#### [Data extracts]
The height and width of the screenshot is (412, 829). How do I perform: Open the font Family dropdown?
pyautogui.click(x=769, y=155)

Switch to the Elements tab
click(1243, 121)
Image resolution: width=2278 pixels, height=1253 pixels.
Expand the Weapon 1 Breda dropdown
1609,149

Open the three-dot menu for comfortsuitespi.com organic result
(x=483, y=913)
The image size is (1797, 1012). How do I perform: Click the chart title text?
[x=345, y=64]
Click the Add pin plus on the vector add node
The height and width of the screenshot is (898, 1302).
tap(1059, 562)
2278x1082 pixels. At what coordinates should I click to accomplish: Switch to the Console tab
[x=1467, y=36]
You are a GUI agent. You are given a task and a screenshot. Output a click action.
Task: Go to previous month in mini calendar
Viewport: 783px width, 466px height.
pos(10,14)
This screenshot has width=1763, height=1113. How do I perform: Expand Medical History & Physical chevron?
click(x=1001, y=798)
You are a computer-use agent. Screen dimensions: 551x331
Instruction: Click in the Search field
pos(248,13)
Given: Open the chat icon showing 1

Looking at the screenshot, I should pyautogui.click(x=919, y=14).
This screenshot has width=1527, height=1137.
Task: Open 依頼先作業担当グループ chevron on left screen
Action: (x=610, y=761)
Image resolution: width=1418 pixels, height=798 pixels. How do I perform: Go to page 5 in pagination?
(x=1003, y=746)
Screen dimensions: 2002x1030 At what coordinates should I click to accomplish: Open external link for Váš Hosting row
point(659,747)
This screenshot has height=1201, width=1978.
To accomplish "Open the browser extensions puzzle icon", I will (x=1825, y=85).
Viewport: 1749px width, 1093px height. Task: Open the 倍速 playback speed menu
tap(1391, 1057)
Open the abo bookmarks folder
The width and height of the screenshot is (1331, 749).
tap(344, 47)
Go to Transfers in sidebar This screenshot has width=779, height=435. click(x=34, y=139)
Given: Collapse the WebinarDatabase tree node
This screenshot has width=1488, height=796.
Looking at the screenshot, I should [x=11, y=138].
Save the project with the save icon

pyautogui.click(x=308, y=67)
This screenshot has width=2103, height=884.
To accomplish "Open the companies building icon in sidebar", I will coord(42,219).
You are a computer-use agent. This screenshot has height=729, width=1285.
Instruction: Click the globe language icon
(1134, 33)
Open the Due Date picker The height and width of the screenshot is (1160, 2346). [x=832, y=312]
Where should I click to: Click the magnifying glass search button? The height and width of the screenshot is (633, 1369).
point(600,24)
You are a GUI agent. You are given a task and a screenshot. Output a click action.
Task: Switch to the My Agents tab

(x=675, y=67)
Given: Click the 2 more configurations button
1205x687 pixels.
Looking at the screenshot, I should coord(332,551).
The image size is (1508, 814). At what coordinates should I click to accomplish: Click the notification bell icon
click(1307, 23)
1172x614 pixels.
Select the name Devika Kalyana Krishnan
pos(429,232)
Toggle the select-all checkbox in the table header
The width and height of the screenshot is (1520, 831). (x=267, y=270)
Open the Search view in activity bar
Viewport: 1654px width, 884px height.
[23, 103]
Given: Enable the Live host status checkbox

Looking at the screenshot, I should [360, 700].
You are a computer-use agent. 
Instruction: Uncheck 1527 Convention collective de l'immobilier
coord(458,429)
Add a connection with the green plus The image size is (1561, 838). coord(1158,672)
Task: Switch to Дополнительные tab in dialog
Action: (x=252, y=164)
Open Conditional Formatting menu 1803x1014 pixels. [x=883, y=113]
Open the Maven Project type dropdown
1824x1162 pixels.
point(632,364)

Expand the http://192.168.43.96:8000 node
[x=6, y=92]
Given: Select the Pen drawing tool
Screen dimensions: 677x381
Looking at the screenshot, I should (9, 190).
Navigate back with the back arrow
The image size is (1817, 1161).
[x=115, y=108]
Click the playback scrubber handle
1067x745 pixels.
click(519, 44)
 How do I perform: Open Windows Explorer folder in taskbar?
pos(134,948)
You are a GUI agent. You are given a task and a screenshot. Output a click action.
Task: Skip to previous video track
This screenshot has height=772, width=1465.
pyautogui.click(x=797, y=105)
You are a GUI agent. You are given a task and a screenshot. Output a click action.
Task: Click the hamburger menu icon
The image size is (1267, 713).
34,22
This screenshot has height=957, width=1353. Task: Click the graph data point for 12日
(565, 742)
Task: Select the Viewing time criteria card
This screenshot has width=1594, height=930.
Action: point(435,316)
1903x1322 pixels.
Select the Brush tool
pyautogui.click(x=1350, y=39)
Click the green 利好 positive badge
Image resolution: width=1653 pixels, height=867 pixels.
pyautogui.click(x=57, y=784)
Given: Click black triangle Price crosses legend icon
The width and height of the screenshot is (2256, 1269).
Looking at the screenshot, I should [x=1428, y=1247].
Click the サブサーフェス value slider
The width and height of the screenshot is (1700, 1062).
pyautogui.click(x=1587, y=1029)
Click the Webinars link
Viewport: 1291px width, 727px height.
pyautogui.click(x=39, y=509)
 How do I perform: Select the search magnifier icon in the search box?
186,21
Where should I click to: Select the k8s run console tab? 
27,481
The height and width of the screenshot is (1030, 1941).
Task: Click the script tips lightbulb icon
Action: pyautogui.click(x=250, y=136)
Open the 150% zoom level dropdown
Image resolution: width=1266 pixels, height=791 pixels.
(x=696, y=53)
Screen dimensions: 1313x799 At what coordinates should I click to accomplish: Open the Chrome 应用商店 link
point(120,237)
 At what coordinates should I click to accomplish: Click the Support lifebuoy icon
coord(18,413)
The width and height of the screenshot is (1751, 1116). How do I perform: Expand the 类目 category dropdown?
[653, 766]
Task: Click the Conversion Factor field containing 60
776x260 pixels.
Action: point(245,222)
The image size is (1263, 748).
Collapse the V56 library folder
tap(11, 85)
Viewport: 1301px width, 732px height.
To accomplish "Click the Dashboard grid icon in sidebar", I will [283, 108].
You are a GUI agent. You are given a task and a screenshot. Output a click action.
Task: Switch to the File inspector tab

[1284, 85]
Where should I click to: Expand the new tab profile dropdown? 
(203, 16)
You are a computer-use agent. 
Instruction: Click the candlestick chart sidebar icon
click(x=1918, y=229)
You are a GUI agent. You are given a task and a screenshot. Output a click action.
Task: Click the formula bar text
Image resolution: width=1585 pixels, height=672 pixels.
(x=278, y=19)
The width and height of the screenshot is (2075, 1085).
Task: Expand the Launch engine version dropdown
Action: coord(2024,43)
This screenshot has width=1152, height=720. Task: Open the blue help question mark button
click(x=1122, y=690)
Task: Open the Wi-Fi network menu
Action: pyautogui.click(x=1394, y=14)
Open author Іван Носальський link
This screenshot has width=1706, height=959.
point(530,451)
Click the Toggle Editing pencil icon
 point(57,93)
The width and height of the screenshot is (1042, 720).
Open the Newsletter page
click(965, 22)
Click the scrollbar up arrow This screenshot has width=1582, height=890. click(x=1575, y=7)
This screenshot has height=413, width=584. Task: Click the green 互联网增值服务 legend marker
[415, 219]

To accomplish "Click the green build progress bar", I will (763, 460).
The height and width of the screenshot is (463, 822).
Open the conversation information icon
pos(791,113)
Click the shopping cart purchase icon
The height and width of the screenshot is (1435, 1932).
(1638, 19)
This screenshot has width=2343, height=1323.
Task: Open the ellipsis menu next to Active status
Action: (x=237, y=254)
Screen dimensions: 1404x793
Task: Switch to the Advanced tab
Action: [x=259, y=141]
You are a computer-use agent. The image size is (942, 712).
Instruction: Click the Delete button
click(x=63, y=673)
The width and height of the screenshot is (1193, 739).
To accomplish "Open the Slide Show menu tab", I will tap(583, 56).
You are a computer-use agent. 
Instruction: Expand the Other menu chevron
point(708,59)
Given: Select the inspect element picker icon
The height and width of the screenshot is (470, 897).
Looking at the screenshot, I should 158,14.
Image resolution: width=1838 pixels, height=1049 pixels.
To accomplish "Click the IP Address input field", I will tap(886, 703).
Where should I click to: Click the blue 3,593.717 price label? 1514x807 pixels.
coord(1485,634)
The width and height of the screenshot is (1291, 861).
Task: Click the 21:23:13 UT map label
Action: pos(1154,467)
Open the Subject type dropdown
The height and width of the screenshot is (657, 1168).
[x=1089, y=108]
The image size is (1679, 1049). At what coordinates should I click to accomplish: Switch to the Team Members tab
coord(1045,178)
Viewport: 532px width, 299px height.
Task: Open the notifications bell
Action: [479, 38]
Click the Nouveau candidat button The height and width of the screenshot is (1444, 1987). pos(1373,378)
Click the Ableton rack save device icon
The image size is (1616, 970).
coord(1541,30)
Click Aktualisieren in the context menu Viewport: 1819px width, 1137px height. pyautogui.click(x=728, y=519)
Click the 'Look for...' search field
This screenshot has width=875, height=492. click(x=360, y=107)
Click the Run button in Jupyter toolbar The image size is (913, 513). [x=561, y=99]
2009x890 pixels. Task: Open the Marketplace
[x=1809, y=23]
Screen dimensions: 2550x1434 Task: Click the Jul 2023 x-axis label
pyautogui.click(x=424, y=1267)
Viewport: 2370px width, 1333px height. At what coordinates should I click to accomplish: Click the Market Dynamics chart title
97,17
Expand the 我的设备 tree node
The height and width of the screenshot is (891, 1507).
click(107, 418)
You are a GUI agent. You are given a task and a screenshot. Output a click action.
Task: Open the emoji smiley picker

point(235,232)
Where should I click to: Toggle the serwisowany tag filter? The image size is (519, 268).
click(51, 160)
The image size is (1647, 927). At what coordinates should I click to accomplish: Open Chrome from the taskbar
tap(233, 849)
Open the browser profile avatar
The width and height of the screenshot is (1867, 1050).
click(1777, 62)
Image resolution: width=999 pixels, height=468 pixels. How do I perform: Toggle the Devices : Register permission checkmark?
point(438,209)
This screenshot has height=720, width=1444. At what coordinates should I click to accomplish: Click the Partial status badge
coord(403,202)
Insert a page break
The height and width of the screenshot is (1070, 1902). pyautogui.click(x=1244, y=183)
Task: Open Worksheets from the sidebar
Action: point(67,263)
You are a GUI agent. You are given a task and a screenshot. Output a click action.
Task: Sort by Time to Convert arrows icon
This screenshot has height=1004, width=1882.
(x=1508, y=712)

#### [Prompt]
Within the listing above, the lines holding "will" should be counted. Give only the number.

#### [Output of the exercise]
6